Biomimetic Nanobomb for Synergistic Therapy with Inhibition of Cancer Stem Cells

Cancer stem cells (CSCs), a type of cell with self‐renewal, unlimited proliferation, and insensitivity to common physical and chemical factors, are the key to cancer metastasis, recurrence, and chemo‐resistance. Available CSCs inhibition strategies are mainly based on small molecule drugs, yet are limited by their off‐target toxicity. The link between CSCs and non‐CSCs interconversion is difficult to sever. In this work, a nanotherapeutic strategy based on MnOx‐loaded polydopamine (MnOx/PDA) nanobombs with chemodynamic, photodynamic, photothermal and biodegradation properties to inhibit CSCs and non‐CSCs concurrently is reported. The MnOx/PDA nanobombs can directly disrupt the microenvironment and tumorigenic capacity of CSCs by generating hyperthermia, oxidative stress and alleviating hypoxia. The markers of CSCs are subsequently downregulated, leading to the clearance of CSCs.
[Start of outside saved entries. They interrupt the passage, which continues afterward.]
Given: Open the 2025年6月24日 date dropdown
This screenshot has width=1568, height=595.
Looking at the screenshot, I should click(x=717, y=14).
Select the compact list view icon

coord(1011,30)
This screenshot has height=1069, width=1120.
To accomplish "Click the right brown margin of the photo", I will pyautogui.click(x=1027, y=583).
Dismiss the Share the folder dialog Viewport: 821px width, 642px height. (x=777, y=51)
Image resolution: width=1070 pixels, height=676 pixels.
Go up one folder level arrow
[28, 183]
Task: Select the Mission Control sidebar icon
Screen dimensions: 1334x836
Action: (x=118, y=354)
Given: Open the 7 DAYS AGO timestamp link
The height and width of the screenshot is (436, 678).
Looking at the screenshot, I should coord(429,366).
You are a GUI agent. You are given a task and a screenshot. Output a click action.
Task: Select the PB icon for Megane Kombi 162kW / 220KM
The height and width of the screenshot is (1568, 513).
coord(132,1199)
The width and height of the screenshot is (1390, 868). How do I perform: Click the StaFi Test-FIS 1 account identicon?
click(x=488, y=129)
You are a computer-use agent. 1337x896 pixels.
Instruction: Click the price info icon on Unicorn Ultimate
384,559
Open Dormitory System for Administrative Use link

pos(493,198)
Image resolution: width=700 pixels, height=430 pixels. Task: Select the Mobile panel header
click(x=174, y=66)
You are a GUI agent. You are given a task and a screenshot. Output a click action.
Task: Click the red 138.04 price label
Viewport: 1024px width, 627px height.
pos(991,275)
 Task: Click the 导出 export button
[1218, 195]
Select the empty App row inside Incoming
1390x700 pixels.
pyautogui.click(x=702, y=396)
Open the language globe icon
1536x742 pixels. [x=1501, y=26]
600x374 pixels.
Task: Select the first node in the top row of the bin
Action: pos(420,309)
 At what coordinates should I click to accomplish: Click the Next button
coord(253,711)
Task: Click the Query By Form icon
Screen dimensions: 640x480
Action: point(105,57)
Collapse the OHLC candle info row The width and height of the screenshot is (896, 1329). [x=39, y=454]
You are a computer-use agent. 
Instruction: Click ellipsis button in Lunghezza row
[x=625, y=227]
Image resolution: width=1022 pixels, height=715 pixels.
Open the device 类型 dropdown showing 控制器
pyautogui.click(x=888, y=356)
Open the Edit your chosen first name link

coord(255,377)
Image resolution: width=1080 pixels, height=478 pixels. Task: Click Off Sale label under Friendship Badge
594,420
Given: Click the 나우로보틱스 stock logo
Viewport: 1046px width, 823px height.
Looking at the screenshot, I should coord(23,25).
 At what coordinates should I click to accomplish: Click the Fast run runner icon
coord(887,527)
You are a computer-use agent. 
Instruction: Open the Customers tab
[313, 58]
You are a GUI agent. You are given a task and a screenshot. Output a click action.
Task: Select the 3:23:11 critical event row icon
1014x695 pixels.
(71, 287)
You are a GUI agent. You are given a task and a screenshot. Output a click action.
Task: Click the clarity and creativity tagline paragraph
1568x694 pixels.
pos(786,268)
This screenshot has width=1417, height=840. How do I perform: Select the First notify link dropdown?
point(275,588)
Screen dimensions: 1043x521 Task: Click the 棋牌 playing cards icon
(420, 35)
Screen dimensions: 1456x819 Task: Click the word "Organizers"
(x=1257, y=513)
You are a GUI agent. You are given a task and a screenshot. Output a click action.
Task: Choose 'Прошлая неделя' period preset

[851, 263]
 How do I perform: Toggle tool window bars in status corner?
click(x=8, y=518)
Meanwhile, the synergistic therapy mediated by MnOx/PDA nanobombs can directly ablate the bulk tumor cells, thus cutting off the supply of CSCs transformation. For tumor targeting, MnOx/PDA is coated with macrophage membrane. The final tumor inhibition rate of the synergistic therapy is 70.8% in colorectal cancer (CRC) model. Taken together, the present work may open up the exploration of nanomaterial‐based synergistic therapy for the simultaneous elimination of therapeutically resistant CSCs and non‐CSCs. Manganese oxide (MnOx) loaded polydopamine nanobombs (MnOx/PDA) are prepared for the synergistic phototherapy/chemodynamic therapy, and cancer hypoxia relief, which can kill cancer cells and inhibit cancer stem cells (CSCs) simultaneously. MnOx/PDA coated by macrophage membrane exhibit superior targeting ability in vivo, and realize tumor inhibition and cancer stemness suppression in colorectal cancer model.